Don’t Count on the Fed to Do it Right

by Inya Ivkovic, MA

The economy is showing timid signs of recovery, which signals The economy is showing timid signs of recovery, which signals the time for the Fed to start thinking about inflation. I believe that last week I dispelled whatever misconceptions we might have had about deflation, but I haven’t dismissed inflation, which might stay put in the short term. However, in the longer term, particularly if the Fed and other central bankers don’t figure out their exit strategies after dumping trillions of dollars into global financial systems, it may rear its ugly head sky-high. Yet, knowing the Fed’s history, I really don’t want to bet on the Fed to do it right and to do it in time.

Granted, every time a recession runs its course, the Fed is put between a rock and a hard place: Should it keep using expansionary monetary policy to keep the economy growing, or should it start tightening the reins to avoid hyperinflation?

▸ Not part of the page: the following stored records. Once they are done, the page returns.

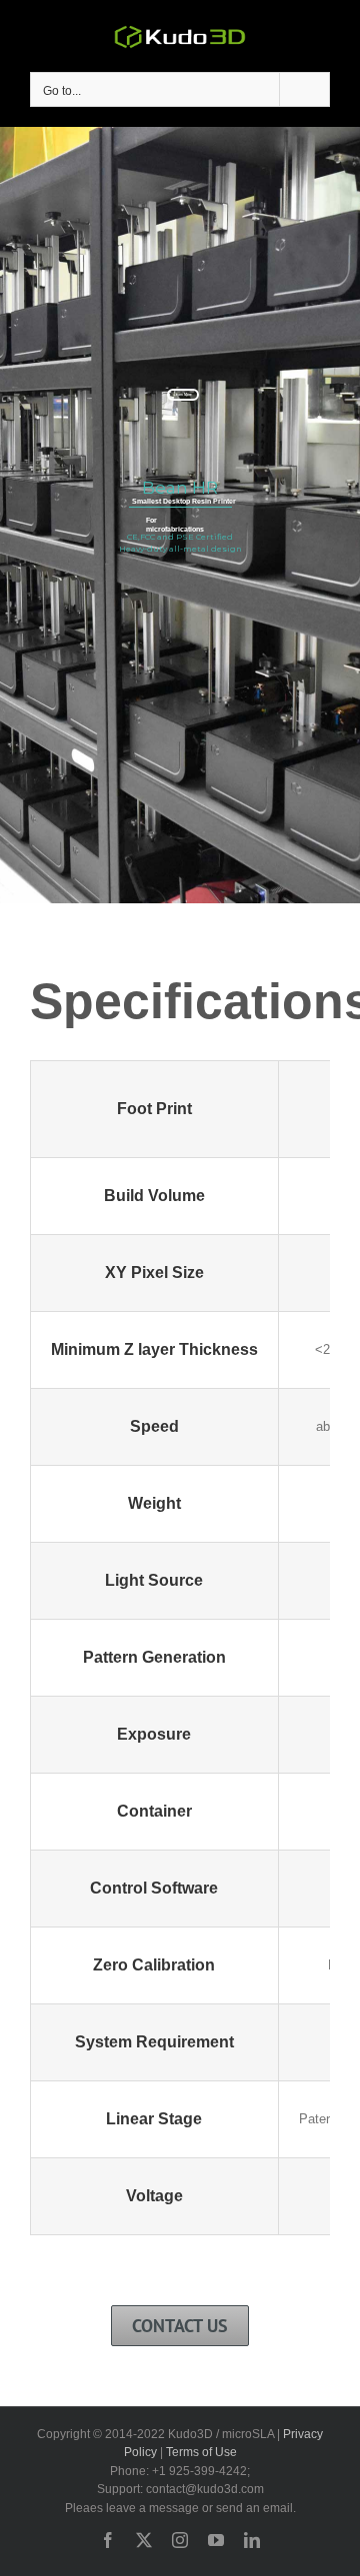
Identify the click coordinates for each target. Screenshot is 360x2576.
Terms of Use (201, 2452)
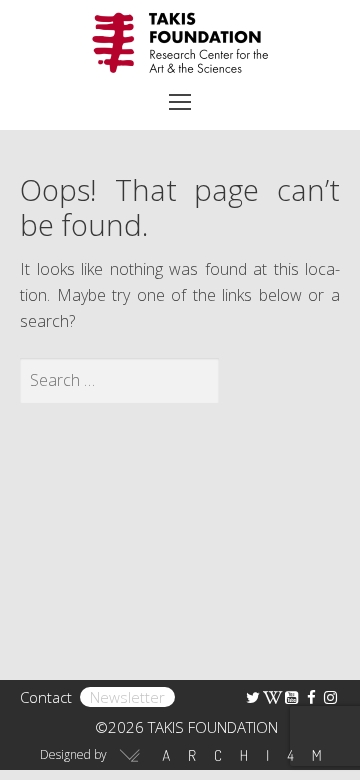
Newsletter (127, 697)
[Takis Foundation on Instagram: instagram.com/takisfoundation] (330, 697)
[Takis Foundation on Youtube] (291, 697)
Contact (46, 697)
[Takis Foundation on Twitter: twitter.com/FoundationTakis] (253, 697)
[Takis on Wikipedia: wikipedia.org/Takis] (272, 697)
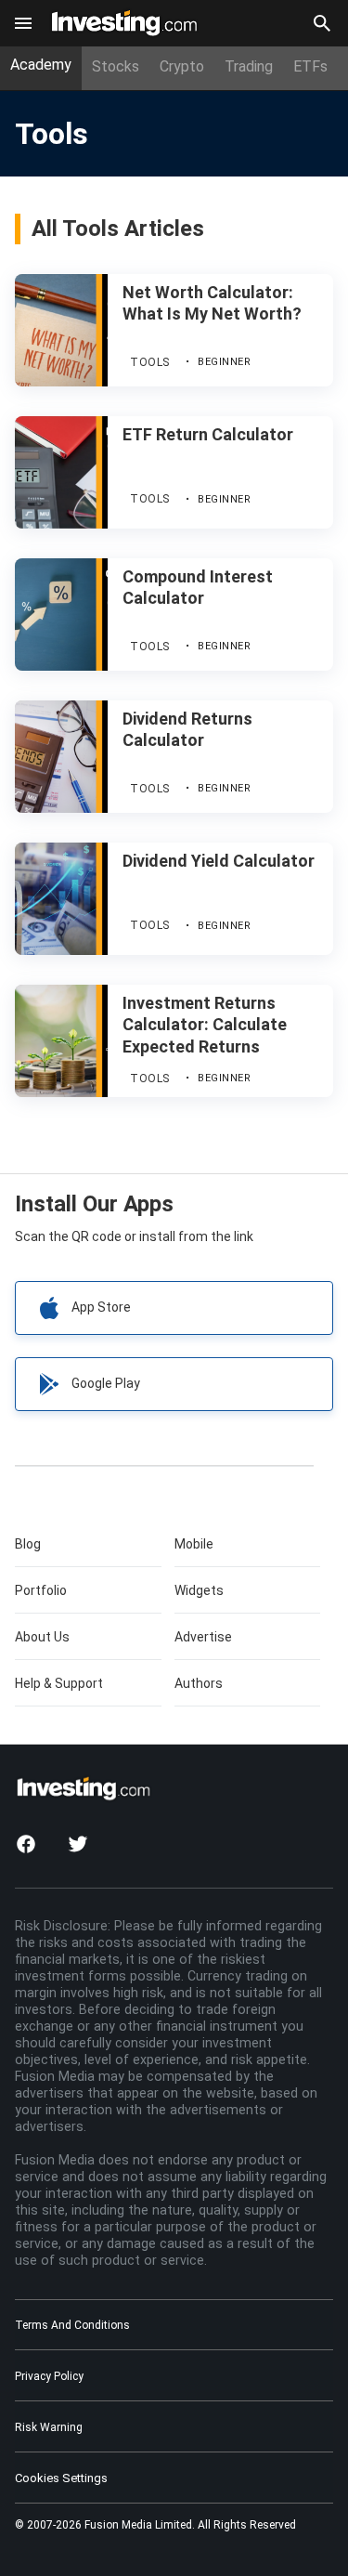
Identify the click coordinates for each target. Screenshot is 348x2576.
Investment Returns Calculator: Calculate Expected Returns (204, 1024)
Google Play (105, 1383)
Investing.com (128, 16)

The first choice is self-promoting and makes for great pictures in the financial press, while the other resembles a self- flagellating choice that only reminds people of the difficult times they believed to be over. But hyperinflation is something that could make self-flagellation nothing more than a light summer breeze against bruised skin.

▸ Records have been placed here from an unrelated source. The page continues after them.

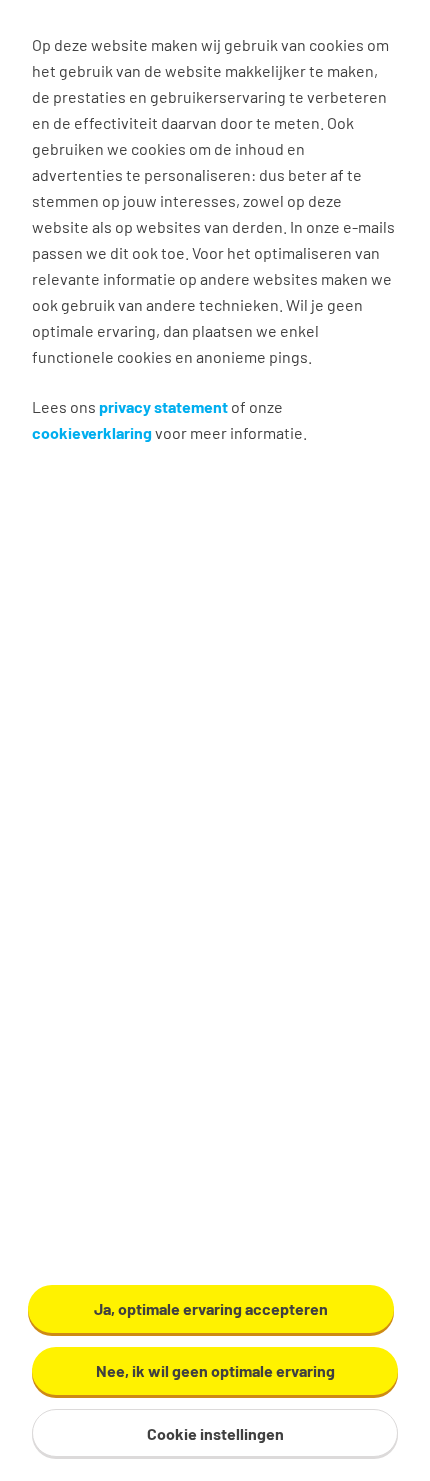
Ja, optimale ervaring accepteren (211, 1308)
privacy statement (163, 406)
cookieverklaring (92, 432)
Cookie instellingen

The Fed and central banks around the world have taken truly extraordinary steps to battle the credit crisis, particularly after taking on billions and billions of dollars in toxic mortgage-backed securities on their balance sheets. But unraveling the entire rescue program could result in hyperinflation that is likely going to be much trickier to bring under control than ever before.

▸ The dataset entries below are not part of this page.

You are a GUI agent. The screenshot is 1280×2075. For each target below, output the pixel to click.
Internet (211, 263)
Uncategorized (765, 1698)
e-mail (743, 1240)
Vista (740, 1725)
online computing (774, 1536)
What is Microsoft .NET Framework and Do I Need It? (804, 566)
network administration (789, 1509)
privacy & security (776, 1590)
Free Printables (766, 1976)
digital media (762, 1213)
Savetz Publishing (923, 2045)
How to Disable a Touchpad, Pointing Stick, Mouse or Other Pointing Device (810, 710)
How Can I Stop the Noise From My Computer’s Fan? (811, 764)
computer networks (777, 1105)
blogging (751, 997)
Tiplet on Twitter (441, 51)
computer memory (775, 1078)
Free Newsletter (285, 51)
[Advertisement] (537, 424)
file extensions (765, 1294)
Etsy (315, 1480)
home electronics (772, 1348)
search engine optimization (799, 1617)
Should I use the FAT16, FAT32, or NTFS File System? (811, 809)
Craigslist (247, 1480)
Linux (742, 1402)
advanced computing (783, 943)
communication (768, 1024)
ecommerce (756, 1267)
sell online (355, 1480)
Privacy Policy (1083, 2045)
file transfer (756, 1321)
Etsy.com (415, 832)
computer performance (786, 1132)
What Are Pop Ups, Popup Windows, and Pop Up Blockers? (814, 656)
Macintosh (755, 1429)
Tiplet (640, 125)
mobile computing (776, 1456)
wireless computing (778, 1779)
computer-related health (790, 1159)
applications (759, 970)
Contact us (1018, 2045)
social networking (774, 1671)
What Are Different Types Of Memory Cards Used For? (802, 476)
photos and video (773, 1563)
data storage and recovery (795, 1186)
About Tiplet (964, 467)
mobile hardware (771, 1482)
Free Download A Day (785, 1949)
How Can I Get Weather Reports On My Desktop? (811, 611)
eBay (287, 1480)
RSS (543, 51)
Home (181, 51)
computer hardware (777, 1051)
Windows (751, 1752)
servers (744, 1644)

Still, regardless of the threat, I don’t think the Fed will have the guts to do it right. Keeping prices in check after more than a year in recession is not likely to be a popular move, which is again the likely reason that the Fed will lack the resolve to make unpopular choices. Historically speaking, the Fed never failed to take the course of the least resistance, focusing only on putting out current fires and delaying to look further into the future until the future became an unpleasant present. As if diving one’s head into the sand ever solved any problem.

So far, inflation has not made an appearance. The U.S. core inflation rate has declined from 2.4% at the onset of this recession to 1.7% in July on an annualized basis. During the Great Depression, prices plunged for more than three years at an annual rate as high as 10% at times. But that does not mean that tomorrow’s inflation is going to remain tame once consumers return to shops, malls and dealerships. In fact, I believe that, if left unchecked, it will actually go nuts.

Yet, the Fed’s chairman, Ben S. Bernanke, the man who did academic research on what had caused the Great Depressions, is still rambling on about deflation. True, the current price levels are ultra-low and, true, the economy still needs all the help it can get. But without preparing the tools to reverse the effects of monetary easing and strategies to unload the debt-laden national balance sheet, what may come ahead could ruin and/or seriously delay any recovery.

In the past, the Fed’s job was simple. When facing a downturn, lower the benchmark lending rate. When going through a recovery, increase it to curb inflation. But nothing is simple anymore and the limitations of such plain-vanilla monetary policy came to light during the recent recession. It seemed it almost didn’t matter how much money was poured into the global financial and credit system, the economy still kept on sliding into the abyss. Even after the Fed cut its benchmark lending rate near zero, the U.S. GDP still plunged at a 5.5% annual rate in the first quarter of this year

There is one way to deal with the consequences of the easy credit era, which is for the Fed to raise interest rates on the reserves that lenders hold with the central bank. In July, these reserves were about $800 billion, which is a substantially higher figure from the $32.0 billion held in reserve in September 2008. The interest rate so far paid on these funds by the Fed was 0.25%, but it is subject to change at any time.

Now, lenders will draw on these reserves once they feel confident it is safe and profitable to make new loans. But if the Fed increases interest paid to lenders on these reserves, they might be discouraged to lend more when they can earn money doing absolutely nothing. In other words, there is no rule book on managing the money supply with interest rates on reserves and whatever had worked before can no longer be relied upon.

Certainly, we all know that the Fed’s job is not an easy one. But that’s why men like Bernanke are paid the big bucks — to know what to do and when to do it. Sadly, having seen Bernanke and his predecessor Greenspan in action, and knowing what I know about most of the Fed’s past chairmen, I’m not holding my breath.